PAUL: The contest was to write a 38,000-word story in 48 hours. A list of rules was provided at the start requiring certain things to be in each story in a meaningful way (to make sure nobody wrote theirs in advance). Also, the story had to be set in Roanoke, Virginia, where the contest originated.
The plot isn’t very original; other stories have had disguised aliens hidden among attendees at a science fiction convention. The main difference in mine was probably tying the events to older SF movies. (There are the movies again.)
Just to make things more interesting, my laptop decided to die in the midst of all this. Luckily, I’d saved almost everything up to that on a flash drive and so was able to pick up the story again. I’m not sure how many of the twenty-some contestants who started actually managed to finish by the deadline. I know of at least two others.
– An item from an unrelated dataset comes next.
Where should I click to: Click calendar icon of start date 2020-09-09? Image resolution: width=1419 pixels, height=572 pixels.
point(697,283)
JANE: Another new release by you is the novel Fuzzy, written in collaboration with bestselling middle grade fiction author Tom Angleberger (Origami Yoda and other works). From our correspondence, I know that the book was in the works for many years. I think our audience – especially those with pet projects that are taking longer than they’d ever imagined – might be encouraged in hearing how Fuzzy came to be.
PAUL: Tom worked for a while at the same newspaper that I retired from in 2007. That was when he came up with the concept (a middle school student who was a robot) and suggested we collaborate. We didn’t start immediately and, when we did, it was done by fits and starts.
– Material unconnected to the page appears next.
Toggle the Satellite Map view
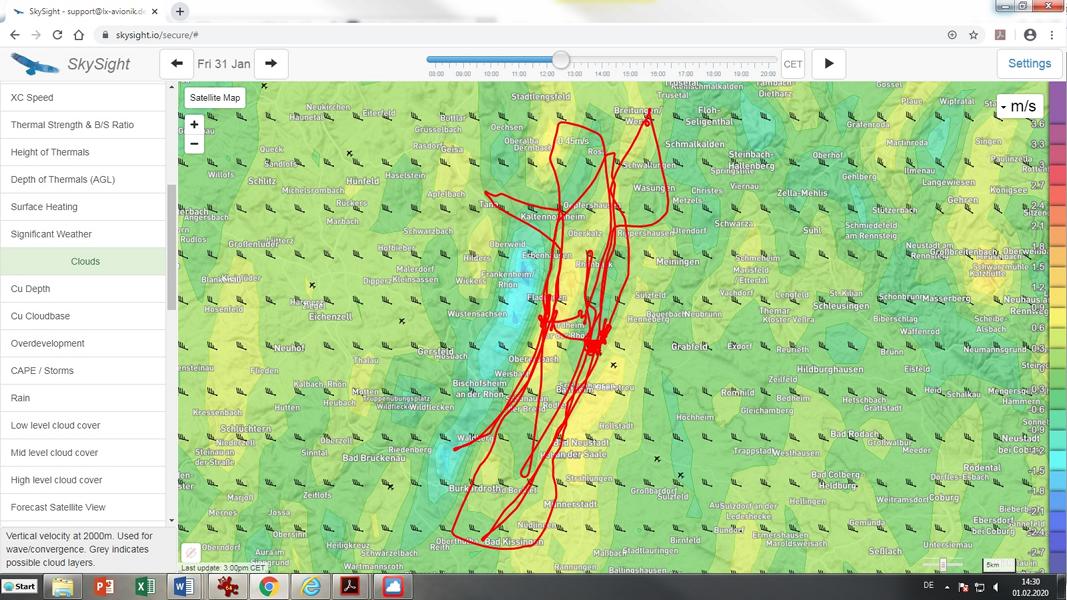The width and height of the screenshot is (1067, 600). pos(215,98)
We met in person only two or three times during the process, with most of the work being done via internet back and forth. We both had other projects or distractions, and many times the book would languish for a while before we’d get back to it.
JANE: How did Fuzzy evolve over the years?
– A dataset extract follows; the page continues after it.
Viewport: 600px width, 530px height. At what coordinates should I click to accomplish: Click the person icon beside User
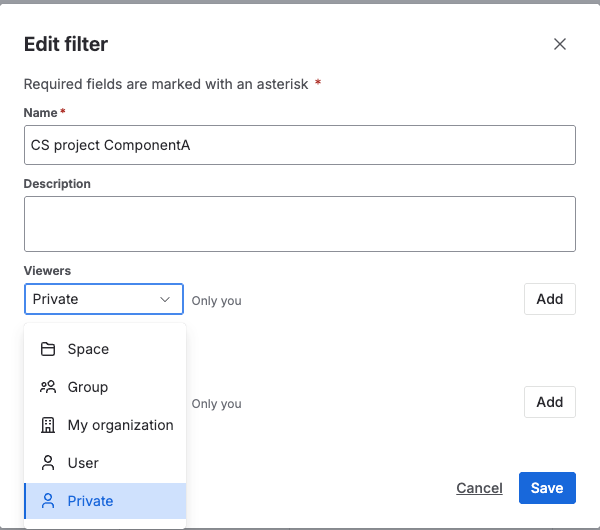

PAUL: When we started writing, we had a whole prelude about the robot scientists observing a failing mission for which they were trying to develop a competent robot. That was when one of them comes up with the idea of teaching the next one survival techniques by throwing “him” into the hell of middle school.
We eventually dumped that entire opening, starting instead with Fuzzy’s first day of school, where he locks up and falls over because he can’t process the hallway hullaballoo between classes – which is where a student called Max comes in, when the scientists recruit her to help. Most of the material from that carefully-crafted prelude, which originally was supposed to set up the entire story, was worked into gradual revelations of Fuzzy’s mission (which even he doesn’t learn about until well into the book).
JANE: As a reader, I applaud the choice. The evolving mystery of what was intended for poor Fuzzy really added to the tension.
What did you do when you had a complete manuscript?
PAUL: When we had a finished product (or thought we did), Tom’s editor had suggestions for alterations. We either took turns incorporating those or put up a fight against a particular suggested change. Then the work sat for a while, and we wondered if that was the end of it. And then Tom’s agent (and mine, for this one project) found an interested publisher, and again we went through some changes. It came out in August, nine years to the month from when Tom first proposed it.
JANE: I could ask a lot more questions, but I’ll close with just one lest I provide spoilers for the plot. The human protagonist in Fuzzy is named Maxine. I suspect a particular reason… Would you care to elaborate?
PAUL: Given that I’m married to a Maxine, lots of people who know us suspect a particular reason. Even when I tell them otherwise, there are some who still insist that Maxine was the inspiration for that name. Actually, it was not me but Tom who came up with that name (“Max,” for short; the character does not like the name “Maxine”). I did come up with Fuzzy’s name, tying it in with his development of “fuzzy logic.”
JANE: Thanks so much for taking the time to answer my questions and for sharing your many and varied experiences as a writer with my readers.